_Your assignment_
Will you give the material below again, every line exactly as it is?

_Material provided_
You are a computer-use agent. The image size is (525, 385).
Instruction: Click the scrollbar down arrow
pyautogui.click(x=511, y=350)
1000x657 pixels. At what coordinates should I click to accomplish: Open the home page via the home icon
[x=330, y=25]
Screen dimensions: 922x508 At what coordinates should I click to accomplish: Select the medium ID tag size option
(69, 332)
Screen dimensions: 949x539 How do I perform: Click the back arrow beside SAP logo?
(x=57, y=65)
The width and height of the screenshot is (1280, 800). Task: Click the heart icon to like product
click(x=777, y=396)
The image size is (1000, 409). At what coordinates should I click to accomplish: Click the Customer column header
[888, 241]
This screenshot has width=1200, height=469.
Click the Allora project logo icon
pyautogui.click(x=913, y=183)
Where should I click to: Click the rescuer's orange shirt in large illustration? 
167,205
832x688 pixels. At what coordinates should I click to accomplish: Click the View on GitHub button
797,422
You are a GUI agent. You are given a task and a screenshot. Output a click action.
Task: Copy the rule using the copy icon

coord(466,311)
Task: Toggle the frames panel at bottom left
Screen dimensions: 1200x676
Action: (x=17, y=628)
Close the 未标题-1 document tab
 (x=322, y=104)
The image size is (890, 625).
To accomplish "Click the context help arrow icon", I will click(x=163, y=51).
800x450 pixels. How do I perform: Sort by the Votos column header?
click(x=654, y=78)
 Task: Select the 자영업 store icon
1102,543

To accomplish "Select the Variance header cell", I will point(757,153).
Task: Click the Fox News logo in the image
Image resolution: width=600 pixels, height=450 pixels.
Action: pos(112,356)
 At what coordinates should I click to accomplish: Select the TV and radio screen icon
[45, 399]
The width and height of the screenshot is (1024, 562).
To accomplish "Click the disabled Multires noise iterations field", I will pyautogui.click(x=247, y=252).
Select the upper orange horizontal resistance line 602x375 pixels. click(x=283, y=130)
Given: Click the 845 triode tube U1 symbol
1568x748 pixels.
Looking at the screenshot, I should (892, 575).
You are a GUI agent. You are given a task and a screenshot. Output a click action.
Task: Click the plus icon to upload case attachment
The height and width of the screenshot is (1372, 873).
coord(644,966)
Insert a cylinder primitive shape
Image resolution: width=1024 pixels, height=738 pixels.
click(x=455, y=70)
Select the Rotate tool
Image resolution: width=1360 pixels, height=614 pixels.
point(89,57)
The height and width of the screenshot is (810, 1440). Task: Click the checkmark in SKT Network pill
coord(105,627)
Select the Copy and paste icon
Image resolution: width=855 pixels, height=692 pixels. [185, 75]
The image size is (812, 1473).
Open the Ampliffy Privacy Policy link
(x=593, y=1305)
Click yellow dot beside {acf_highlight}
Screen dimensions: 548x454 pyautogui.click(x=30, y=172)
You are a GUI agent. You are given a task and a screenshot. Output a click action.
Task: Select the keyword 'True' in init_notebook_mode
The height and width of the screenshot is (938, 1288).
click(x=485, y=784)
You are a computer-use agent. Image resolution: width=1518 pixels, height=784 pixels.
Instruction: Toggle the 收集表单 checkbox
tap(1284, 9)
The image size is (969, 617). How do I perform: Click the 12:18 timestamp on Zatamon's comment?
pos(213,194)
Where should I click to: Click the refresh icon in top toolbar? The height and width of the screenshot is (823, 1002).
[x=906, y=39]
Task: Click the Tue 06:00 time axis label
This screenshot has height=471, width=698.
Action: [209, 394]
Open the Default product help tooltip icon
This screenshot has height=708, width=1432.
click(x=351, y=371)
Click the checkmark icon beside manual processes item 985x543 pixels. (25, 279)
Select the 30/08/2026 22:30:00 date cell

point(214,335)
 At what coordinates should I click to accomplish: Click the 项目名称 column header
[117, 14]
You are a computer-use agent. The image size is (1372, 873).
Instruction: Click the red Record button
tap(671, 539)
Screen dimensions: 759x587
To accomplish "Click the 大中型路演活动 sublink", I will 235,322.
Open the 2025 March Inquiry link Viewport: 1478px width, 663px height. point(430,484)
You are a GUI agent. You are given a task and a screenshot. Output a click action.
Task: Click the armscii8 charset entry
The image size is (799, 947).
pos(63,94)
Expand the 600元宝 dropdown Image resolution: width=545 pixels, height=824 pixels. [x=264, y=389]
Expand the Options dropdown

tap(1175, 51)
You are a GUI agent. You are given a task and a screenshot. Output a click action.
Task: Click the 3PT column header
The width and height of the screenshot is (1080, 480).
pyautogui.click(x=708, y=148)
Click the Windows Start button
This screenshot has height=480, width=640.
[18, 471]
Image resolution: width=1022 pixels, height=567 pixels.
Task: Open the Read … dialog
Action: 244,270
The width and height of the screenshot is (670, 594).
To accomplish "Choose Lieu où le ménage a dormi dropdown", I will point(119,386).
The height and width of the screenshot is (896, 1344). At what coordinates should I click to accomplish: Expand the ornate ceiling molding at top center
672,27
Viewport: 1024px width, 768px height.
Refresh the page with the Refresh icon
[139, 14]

_Result_
You are a computer-use agent. The image size is (525, 385).
Instruction: Click the scrollbar down arrow
pyautogui.click(x=511, y=350)
1000x657 pixels. At what coordinates should I click to accomplish: Open the home page via the home icon
[x=330, y=25]
Screen dimensions: 922x508 At what coordinates should I click to accomplish: Select the medium ID tag size option
(69, 332)
Screen dimensions: 949x539 How do I perform: Click the back arrow beside SAP logo?
(x=57, y=65)
The width and height of the screenshot is (1280, 800). Task: Click the heart icon to like product
click(x=777, y=396)
The image size is (1000, 409). At what coordinates should I click to accomplish: Click the Customer column header
[888, 241]
This screenshot has width=1200, height=469.
Click the Allora project logo icon
pyautogui.click(x=913, y=183)
Where should I click to: Click the rescuer's orange shirt in large illustration? 
167,205
832x688 pixels. At what coordinates should I click to accomplish: Click the View on GitHub button
797,422
You are a GUI agent. You are given a task and a screenshot. Output a click action.
Task: Copy the rule using the copy icon

coord(466,311)
Task: Toggle the frames panel at bottom left
Screen dimensions: 1200x676
Action: (x=17, y=628)
Close the 未标题-1 document tab
 (x=322, y=104)
The image size is (890, 625).
To accomplish "Click the context help arrow icon", I will click(x=163, y=51).
800x450 pixels. How do I perform: Sort by the Votos column header?
click(x=654, y=78)
 Task: Select the 자영업 store icon
1102,543

To accomplish "Select the Variance header cell", I will point(757,153).
Task: Click the Fox News logo in the image
Image resolution: width=600 pixels, height=450 pixels.
Action: pos(112,356)
 At what coordinates should I click to accomplish: Select the TV and radio screen icon
[45, 399]
The width and height of the screenshot is (1024, 562).
To accomplish "Click the disabled Multires noise iterations field", I will pyautogui.click(x=247, y=252).
Select the upper orange horizontal resistance line 602x375 pixels. click(x=283, y=130)
Given: Click the 845 triode tube U1 symbol
1568x748 pixels.
Looking at the screenshot, I should (892, 575).
You are a GUI agent. You are given a task and a screenshot. Output a click action.
Task: Click the plus icon to upload case attachment
The height and width of the screenshot is (1372, 873).
coord(644,966)
Insert a cylinder primitive shape
Image resolution: width=1024 pixels, height=738 pixels.
click(x=455, y=70)
Select the Rotate tool
Image resolution: width=1360 pixels, height=614 pixels.
point(89,57)
The height and width of the screenshot is (810, 1440). Task: Click the checkmark in SKT Network pill
coord(105,627)
Select the Copy and paste icon
Image resolution: width=855 pixels, height=692 pixels. [185, 75]
The image size is (812, 1473).
Open the Ampliffy Privacy Policy link
(x=593, y=1305)
Click yellow dot beside {acf_highlight}
Screen dimensions: 548x454 pyautogui.click(x=30, y=172)
You are a GUI agent. You are given a task and a screenshot. Output a click action.
Task: Select the keyword 'True' in init_notebook_mode
The height and width of the screenshot is (938, 1288).
click(x=485, y=784)
You are a computer-use agent. Image resolution: width=1518 pixels, height=784 pixels.
Instruction: Toggle the 收集表单 checkbox
tap(1284, 9)
The image size is (969, 617). How do I perform: Click the 12:18 timestamp on Zatamon's comment?
pos(213,194)
Where should I click to: Click the refresh icon in top toolbar? The height and width of the screenshot is (823, 1002).
[x=906, y=39]
Task: Click the Tue 06:00 time axis label
This screenshot has height=471, width=698.
Action: [209, 394]
Open the Default product help tooltip icon
This screenshot has height=708, width=1432.
click(x=351, y=371)
Click the checkmark icon beside manual processes item 985x543 pixels. (25, 279)
Select the 30/08/2026 22:30:00 date cell

point(214,335)
 At what coordinates should I click to accomplish: Click the 项目名称 column header
[117, 14]
You are a computer-use agent. The image size is (1372, 873).
Instruction: Click the red Record button
tap(671, 539)
Screen dimensions: 759x587
To accomplish "Click the 大中型路演活动 sublink", I will 235,322.
Open the 2025 March Inquiry link Viewport: 1478px width, 663px height. point(430,484)
You are a GUI agent. You are given a task and a screenshot. Output a click action.
Task: Click the armscii8 charset entry
The image size is (799, 947).
pos(63,94)
Expand the 600元宝 dropdown Image resolution: width=545 pixels, height=824 pixels. [x=264, y=389]
Expand the Options dropdown

tap(1175, 51)
You are a GUI agent. You are given a task and a screenshot. Output a click action.
Task: Click the 3PT column header
The width and height of the screenshot is (1080, 480).
pyautogui.click(x=708, y=148)
Click the Windows Start button
This screenshot has height=480, width=640.
[18, 471]
Image resolution: width=1022 pixels, height=567 pixels.
Task: Open the Read … dialog
Action: 244,270
The width and height of the screenshot is (670, 594).
To accomplish "Choose Lieu où le ménage a dormi dropdown", I will point(119,386).
The height and width of the screenshot is (896, 1344). At what coordinates should I click to accomplish: Expand the ornate ceiling molding at top center
672,27
Viewport: 1024px width, 768px height.
Refresh the page with the Refresh icon
[139, 14]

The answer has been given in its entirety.